Residents of Valley West apartments, from left, Hazel Howell, Hariett Snyder and Don Armour take communion as they listen to a church service.

Residents of Valley West apartments, from left, Hazel Howell, Hariett Snyder and Don Armour take communion as they listen to a church service.

It’s Sunday morning, just before 11 a.m., and residents of Valley West apartments in Masury have set up four chairs in the first-floor hallway, an appropriate distance away from each other.
Harriett Snyder hands out packets with a communion host and a small amount of communion wine, and calls up the service from Hermitage Church of Christ on YouTube on her phone.
Each of the four participants listens to the service, taking communion at the appropriate time.
“It’s working out well,” said Snyder, who runs up to the church to collect more communion packets when she runs low. “If we have to be this way and not be able to attend church, this is second best. You can listen to it any part of the day. If you want to listen to it again, there it is. It suffices for the time being.”
Many church services are online now as most congregations are not holding public, in-person services.
Raella Baker has been a member of Brookfield Christian Church for about 70 years, and misses personally what she calls “the little white church” on the green in Brookfield Center.
“Everybody’s so friendly and the pastor gives a good message,” said Baker, of Brookfield. “It’s just a closeness there. It’s always been there.”
Pastor Dan Hockenberry has not taken to the cybersphere to deliver his message, but he offered something special on Easter: handing out communion and hard copies of a sermon as parishioners drove past.
“I don’t like to cancel church services but when the president, the coronavirus task force and the governor ask/mandate that we stay at home, I believe it is the prudent thing to do,” Hockenberry said in his sermon. “As we go through this, and we are all going through it together, keep in mind that God is still God and that he is still in charge.”
Living Waters Church in Brookfield is one of the few churches that continues to hold in-person services.
“I don’t see any sense in not holding them,” said Pastor Gary Jones. “Always go back to see what God says. If I can believe God for my salvation, then why can’t I believe him for everything else?”
Many parishioners have stopped coming, so attendance is down to 20 to 25 people on a Sunday, said Jones. The church is large enough that people can sit away from each other.
promo“If this place was full of 100 people, 150 people we’d have to do something different,” Jones said. “I don’t want anyone uncomfortable. I wouldn’t embarrass anybody.”

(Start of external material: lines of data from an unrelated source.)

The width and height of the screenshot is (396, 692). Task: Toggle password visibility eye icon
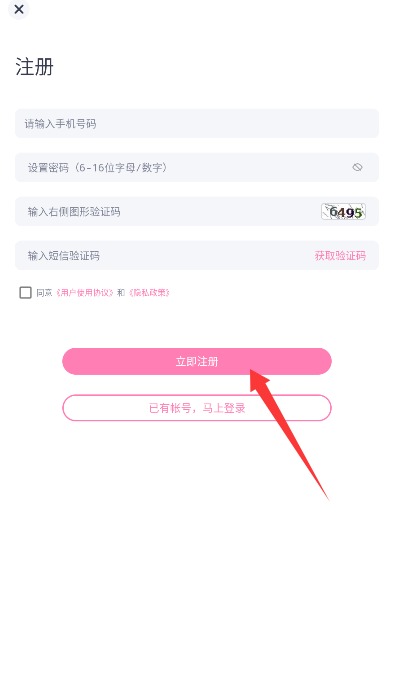click(357, 167)
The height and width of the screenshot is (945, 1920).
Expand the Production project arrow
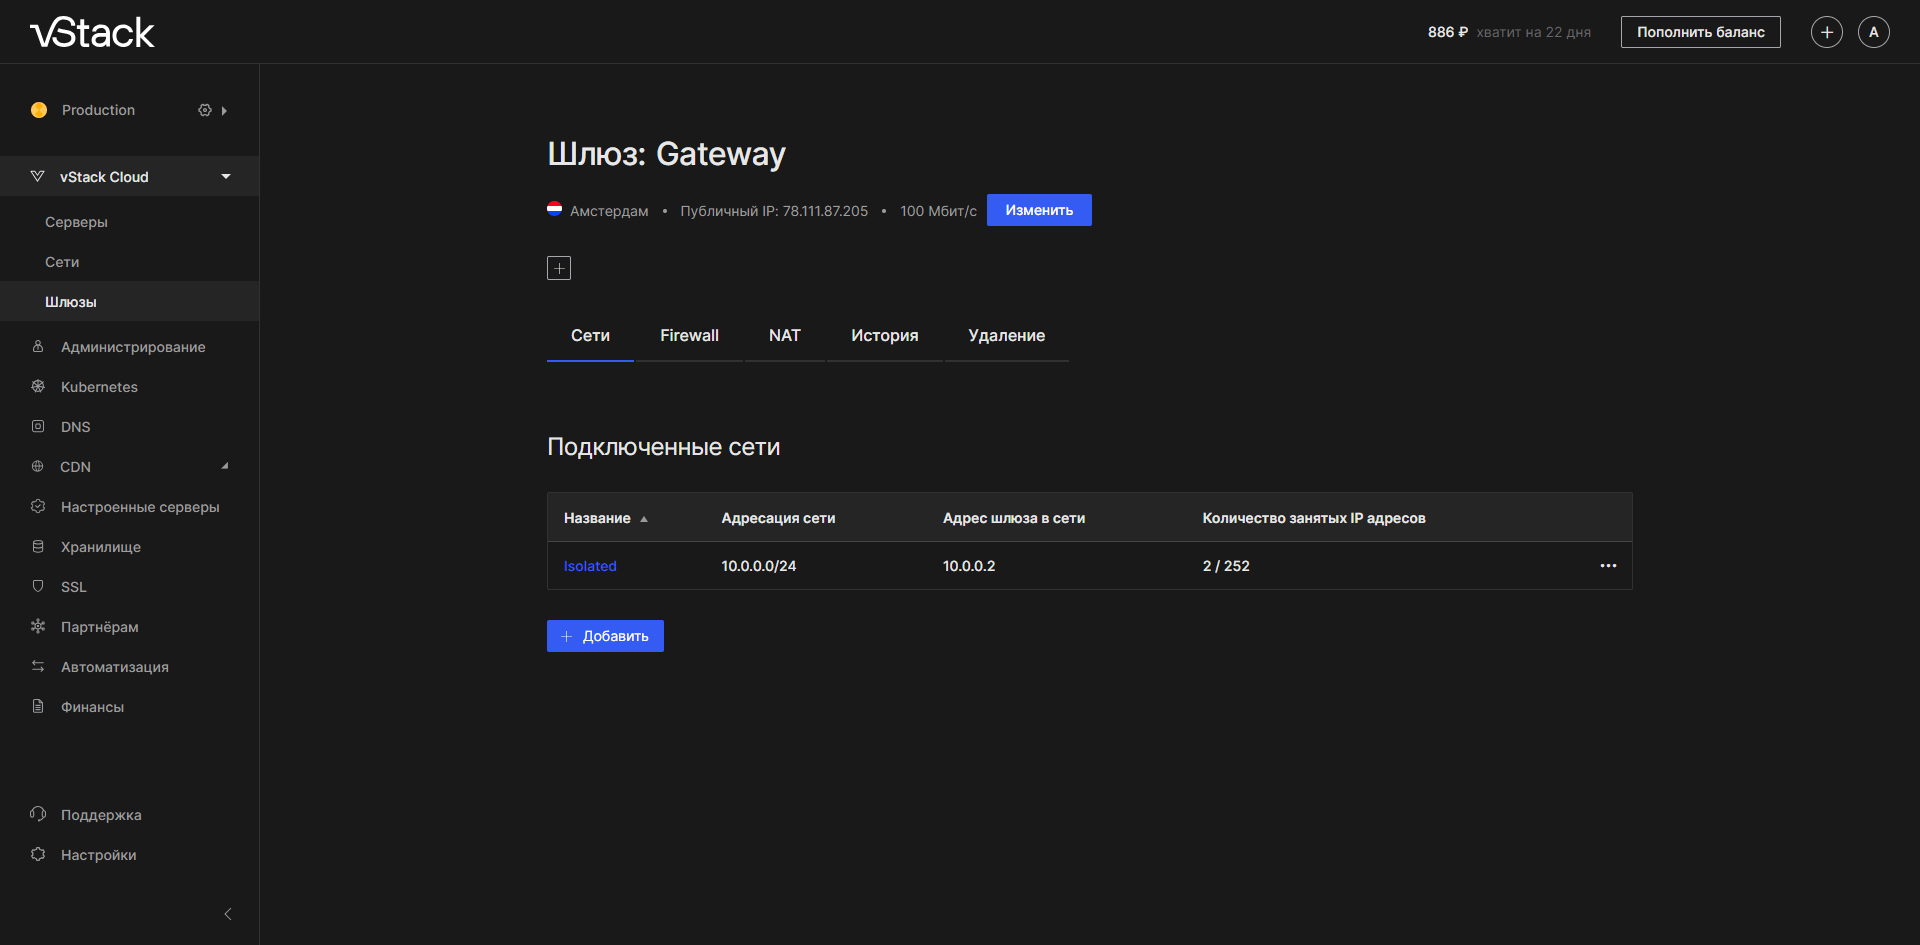(224, 111)
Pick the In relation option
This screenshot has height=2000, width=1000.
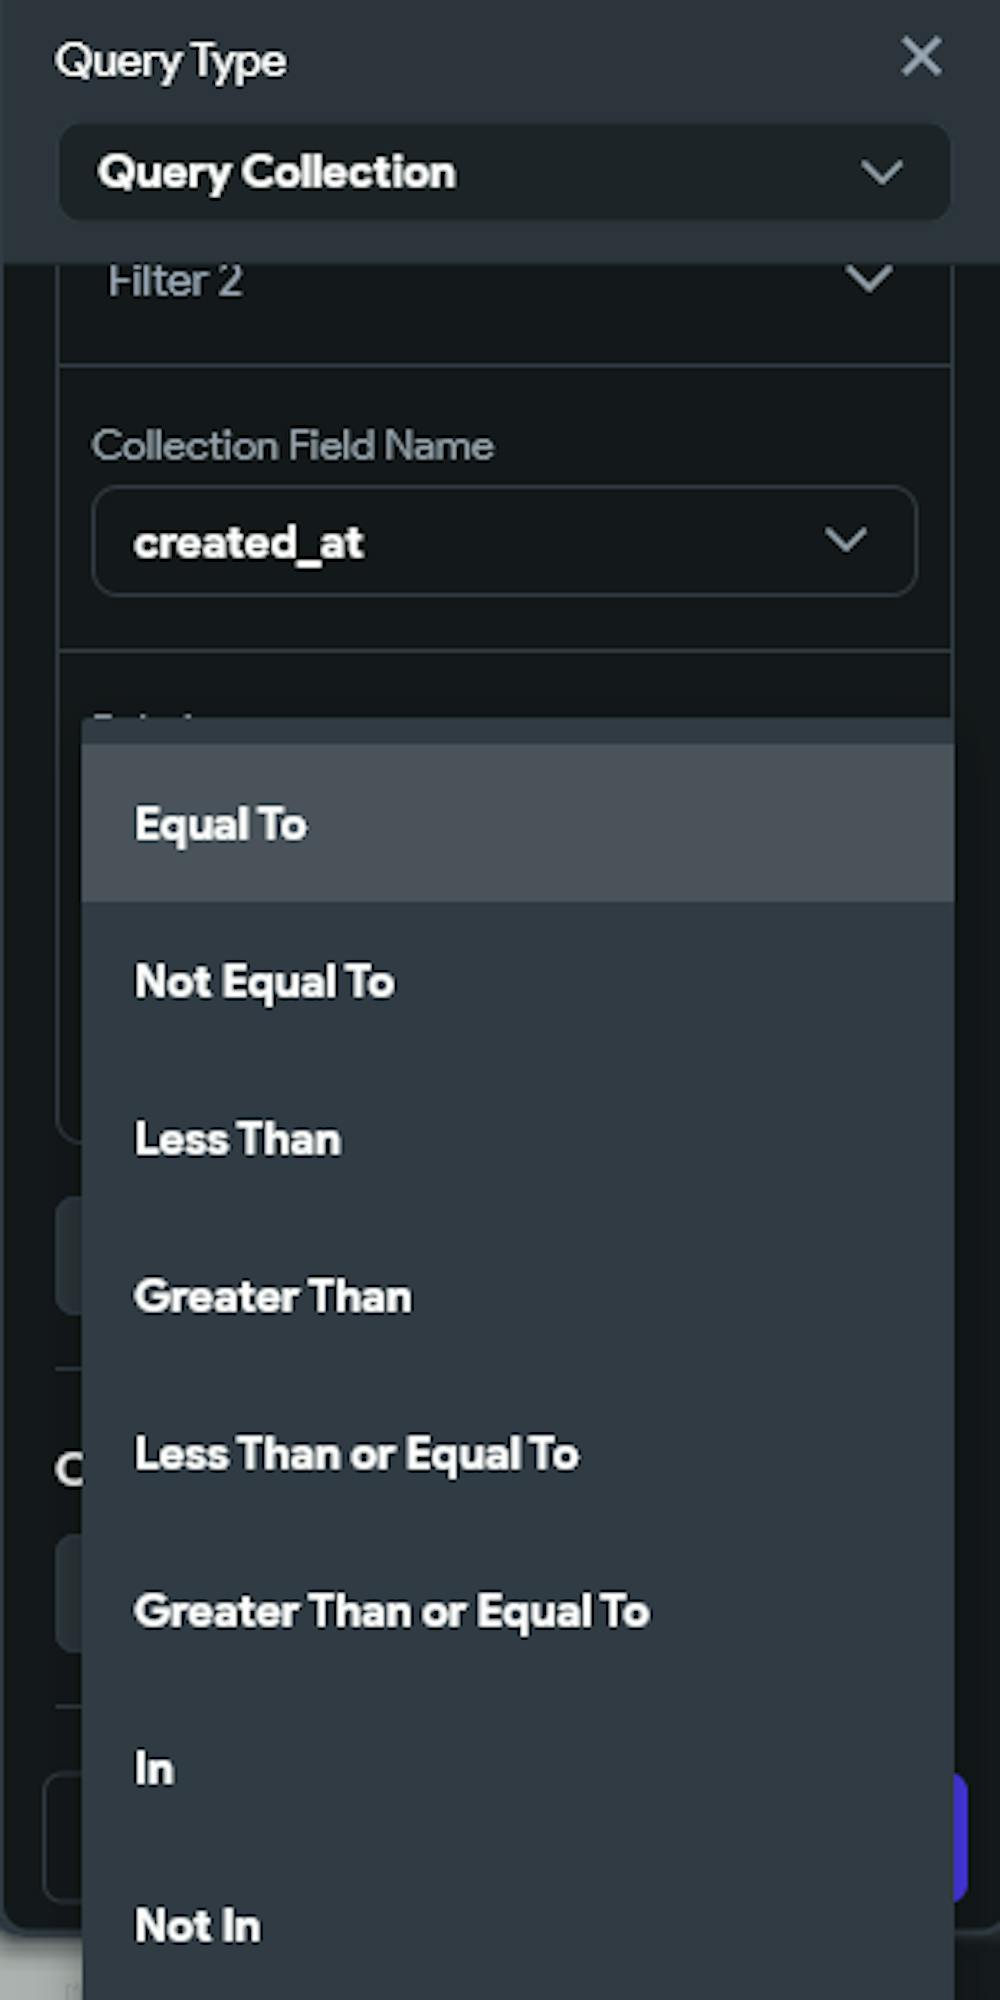(155, 1769)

The response to their online services and programs has been surprising, said Pastor Jared Woodward of Six-Fourteen Church, Masury, and Pastor Dick Smith of Brookfield United Methodist Church.
“We have a lot of people that maybe would not have normally come to church who have kind of reached out to us and been engaged online,” said Woodward, whose services and messages are available on the church’s Facebook page. “There’s people, they’ve never stepped foot in our doors, but they’ve asked how they can help and how they can be involved and they’re looking forward to kinda jumping in when things get back to whatever the new normal’s gonna look like.”
“I don’t think it replaces in-person worship because there’s definitely an importance to the church and who we are as a community, but it definitely has extended our reach to reach people who may not normally come to church but I think they’re scoping it out, at least,” Woodward said.
Smith said he is also is attracting more people than he expected to his Facebook live church services.
“Each service, there’s been more people,” Smith said. “I’ve got people that used to come here down in Florida, they’re tuning in for service. We have online donations and that giving’s going up because people out of town, they’re sending us donations. It’s been good, especially for people who can’t get out, who are shut in.”
Smith added he broadcasts a Wednesday prayer service from his home on Facebook live, and a bible study on Zoom.
“Church is gathering, but we’re finding ways to keep the connection,” he said.
Woodward said the pandemic has forced him and others at the church to “put energy” into the church’s online presence, and he plans to continue that even after the doors reopen to in-person worship.
“We’ll have to rethink how we do in-person worship,” he said. “We’re processing that and what it looks like. Our main concern is that people are safe and that they feel safe and are healthy.”